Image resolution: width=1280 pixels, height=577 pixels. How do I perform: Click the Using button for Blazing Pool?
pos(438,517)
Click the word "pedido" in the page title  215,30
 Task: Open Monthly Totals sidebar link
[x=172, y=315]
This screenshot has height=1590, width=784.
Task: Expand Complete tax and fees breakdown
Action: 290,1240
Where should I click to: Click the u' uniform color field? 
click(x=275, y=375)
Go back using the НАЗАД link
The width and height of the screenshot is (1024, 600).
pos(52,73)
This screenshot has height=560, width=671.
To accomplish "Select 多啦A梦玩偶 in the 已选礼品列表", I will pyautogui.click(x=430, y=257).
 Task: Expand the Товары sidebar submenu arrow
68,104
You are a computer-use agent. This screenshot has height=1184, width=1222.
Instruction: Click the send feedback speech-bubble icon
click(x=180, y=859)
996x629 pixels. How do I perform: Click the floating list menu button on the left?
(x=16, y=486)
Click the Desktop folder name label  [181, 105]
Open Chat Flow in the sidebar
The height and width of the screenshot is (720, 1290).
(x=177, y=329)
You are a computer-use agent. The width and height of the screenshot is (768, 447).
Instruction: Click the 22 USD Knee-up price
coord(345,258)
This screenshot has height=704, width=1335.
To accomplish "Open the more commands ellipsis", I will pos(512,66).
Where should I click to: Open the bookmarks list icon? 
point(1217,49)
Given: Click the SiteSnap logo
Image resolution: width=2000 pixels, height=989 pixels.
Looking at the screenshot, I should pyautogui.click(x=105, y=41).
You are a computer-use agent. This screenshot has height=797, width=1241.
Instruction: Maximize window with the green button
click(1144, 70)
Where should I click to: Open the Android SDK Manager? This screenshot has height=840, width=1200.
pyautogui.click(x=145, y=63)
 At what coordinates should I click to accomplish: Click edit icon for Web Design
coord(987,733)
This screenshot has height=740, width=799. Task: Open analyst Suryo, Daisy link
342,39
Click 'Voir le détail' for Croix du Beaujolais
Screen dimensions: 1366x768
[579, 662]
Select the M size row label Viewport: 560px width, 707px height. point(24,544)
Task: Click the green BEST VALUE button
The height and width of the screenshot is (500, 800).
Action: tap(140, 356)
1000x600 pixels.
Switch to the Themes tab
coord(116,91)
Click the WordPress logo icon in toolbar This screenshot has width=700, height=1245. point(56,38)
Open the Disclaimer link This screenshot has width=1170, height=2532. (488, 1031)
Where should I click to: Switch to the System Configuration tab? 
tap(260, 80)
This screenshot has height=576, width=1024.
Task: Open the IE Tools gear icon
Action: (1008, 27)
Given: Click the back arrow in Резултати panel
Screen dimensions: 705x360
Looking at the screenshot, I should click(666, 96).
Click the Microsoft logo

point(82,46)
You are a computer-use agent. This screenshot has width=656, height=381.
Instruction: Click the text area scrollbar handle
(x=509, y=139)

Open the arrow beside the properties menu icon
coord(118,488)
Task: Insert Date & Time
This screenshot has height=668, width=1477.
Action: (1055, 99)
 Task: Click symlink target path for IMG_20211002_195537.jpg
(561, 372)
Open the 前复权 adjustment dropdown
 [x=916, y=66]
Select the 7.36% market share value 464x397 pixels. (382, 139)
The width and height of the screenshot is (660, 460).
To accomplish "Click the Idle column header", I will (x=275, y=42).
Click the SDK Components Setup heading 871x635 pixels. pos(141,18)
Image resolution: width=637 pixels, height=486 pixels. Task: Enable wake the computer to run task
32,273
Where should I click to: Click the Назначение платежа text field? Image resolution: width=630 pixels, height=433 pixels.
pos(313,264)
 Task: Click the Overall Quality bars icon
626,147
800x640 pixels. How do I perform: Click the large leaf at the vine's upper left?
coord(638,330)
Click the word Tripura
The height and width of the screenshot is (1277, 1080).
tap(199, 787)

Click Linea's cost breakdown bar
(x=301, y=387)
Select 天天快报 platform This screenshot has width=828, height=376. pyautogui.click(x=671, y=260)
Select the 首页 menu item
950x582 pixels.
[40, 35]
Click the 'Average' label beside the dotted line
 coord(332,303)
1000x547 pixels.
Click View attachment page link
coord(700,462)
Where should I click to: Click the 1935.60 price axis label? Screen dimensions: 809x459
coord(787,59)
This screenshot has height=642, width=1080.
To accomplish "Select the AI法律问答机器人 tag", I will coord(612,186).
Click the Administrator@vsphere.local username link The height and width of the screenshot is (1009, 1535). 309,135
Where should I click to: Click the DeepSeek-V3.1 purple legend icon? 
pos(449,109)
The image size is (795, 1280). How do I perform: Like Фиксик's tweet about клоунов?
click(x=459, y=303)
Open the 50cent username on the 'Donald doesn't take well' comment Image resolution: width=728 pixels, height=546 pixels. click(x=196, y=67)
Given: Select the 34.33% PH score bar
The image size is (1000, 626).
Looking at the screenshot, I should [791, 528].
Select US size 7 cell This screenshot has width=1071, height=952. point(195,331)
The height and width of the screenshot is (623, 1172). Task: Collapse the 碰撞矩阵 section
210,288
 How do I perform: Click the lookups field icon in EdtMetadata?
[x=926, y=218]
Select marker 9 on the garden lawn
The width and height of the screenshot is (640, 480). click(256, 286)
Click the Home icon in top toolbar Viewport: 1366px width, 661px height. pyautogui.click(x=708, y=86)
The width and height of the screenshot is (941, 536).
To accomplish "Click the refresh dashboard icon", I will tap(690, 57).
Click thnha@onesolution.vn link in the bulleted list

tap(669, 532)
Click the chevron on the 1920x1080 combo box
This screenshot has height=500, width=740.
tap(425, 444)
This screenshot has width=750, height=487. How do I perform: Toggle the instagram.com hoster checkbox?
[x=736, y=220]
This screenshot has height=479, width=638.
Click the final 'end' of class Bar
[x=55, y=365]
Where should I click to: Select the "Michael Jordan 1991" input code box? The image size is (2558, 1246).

..............................

Goal of the exercise:
Scan the material above for the string "Viewport", returning each line that contains it.

Output for this task:
Select the M size row label Viewport: 560px width, 707px height. point(24,544)
Click the Home icon in top toolbar Viewport: 1366px width, 661px height. pyautogui.click(x=708, y=86)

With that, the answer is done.